(Dataset items)
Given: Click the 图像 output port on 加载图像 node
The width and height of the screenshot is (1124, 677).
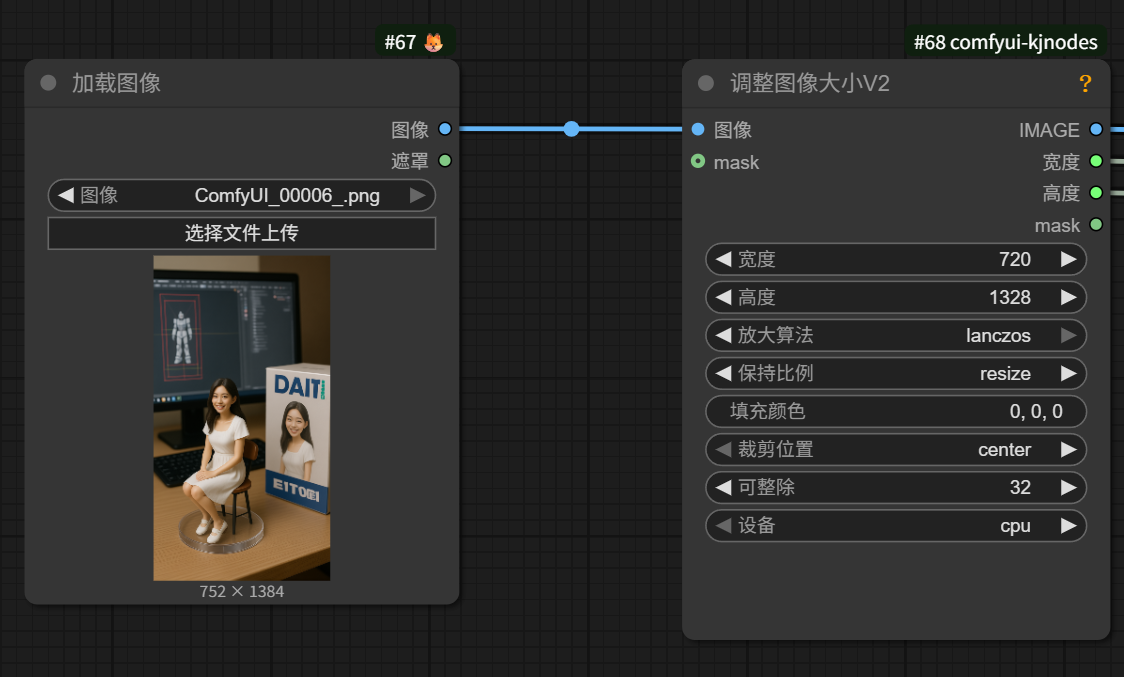Looking at the screenshot, I should [444, 129].
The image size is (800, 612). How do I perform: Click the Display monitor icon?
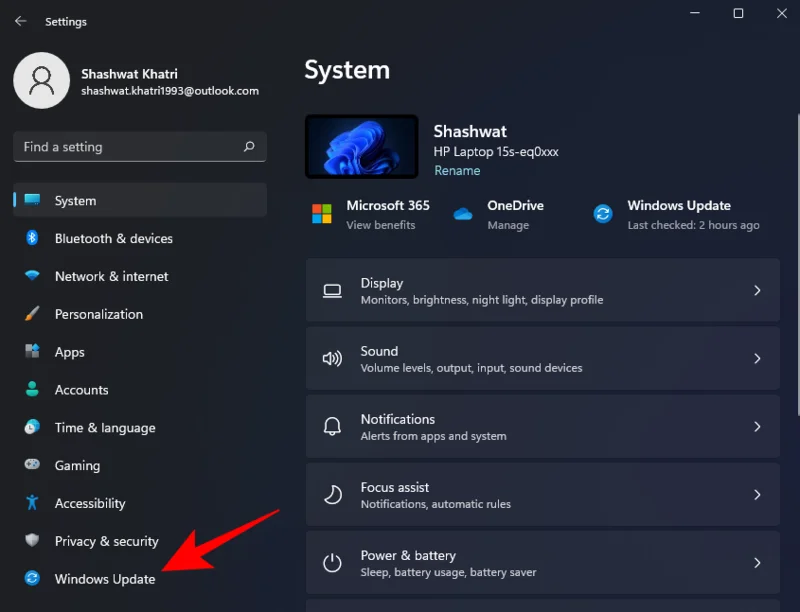pos(333,290)

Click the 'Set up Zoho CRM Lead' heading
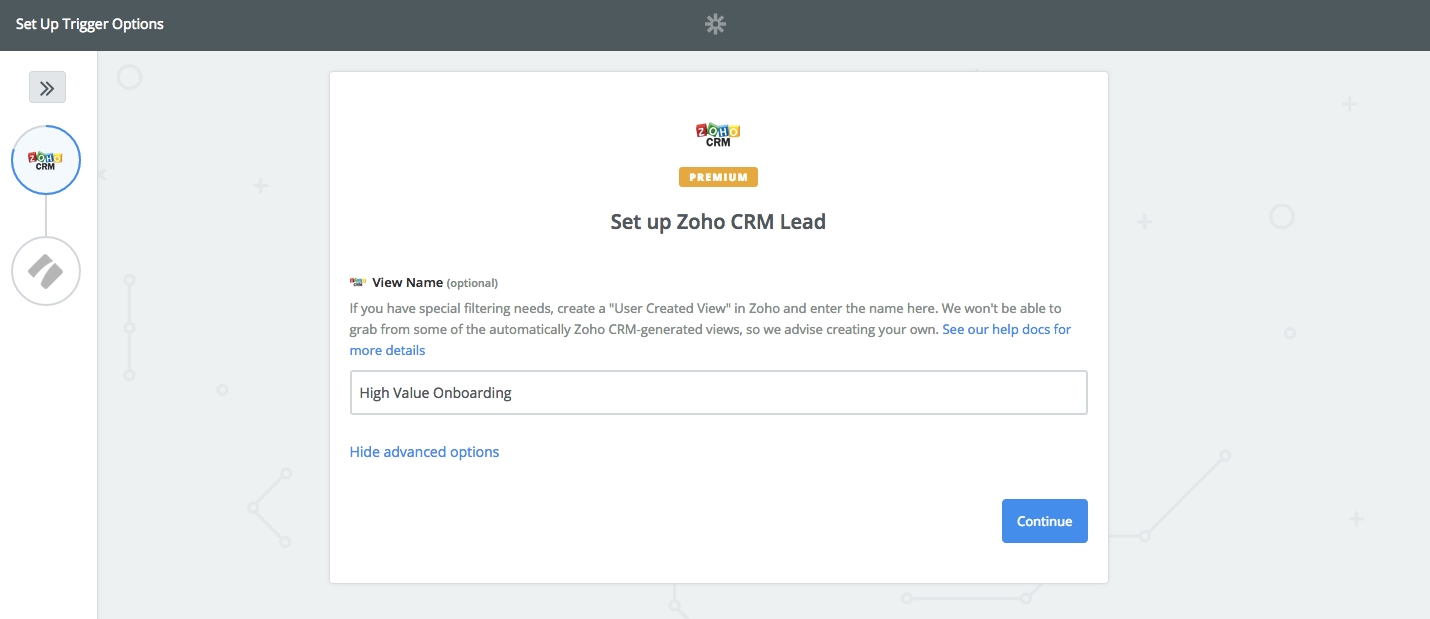(x=718, y=222)
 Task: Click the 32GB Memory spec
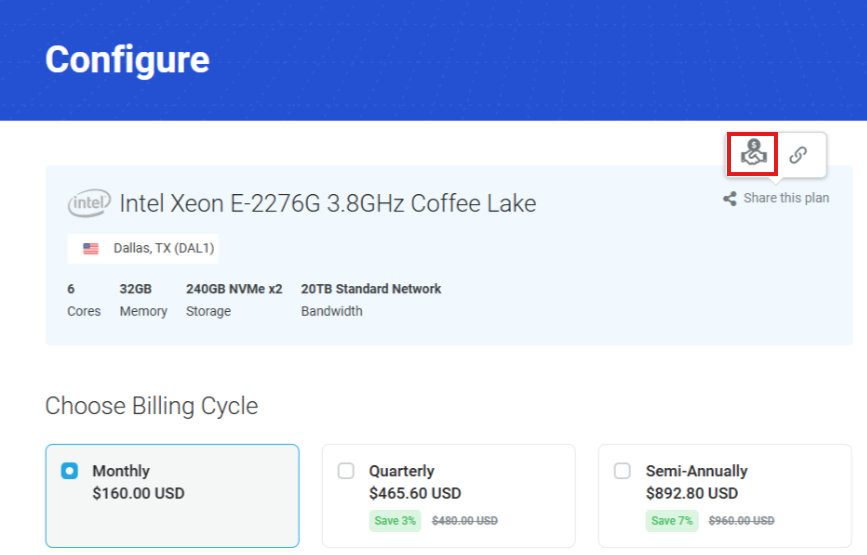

What is needed. Retype all the records shown above, character for character. Omit every picture.

Finished task.
Given: Click the 图像 output port on 加载图像 node
The width and height of the screenshot is (1124, 677).
Looking at the screenshot, I should [444, 129].
The image size is (800, 612). How do I perform: Click the Display monitor icon?
pos(333,290)

Click the 'Set up Zoho CRM Lead' heading
(x=718, y=222)
 Task: Click the 32GB Memory spec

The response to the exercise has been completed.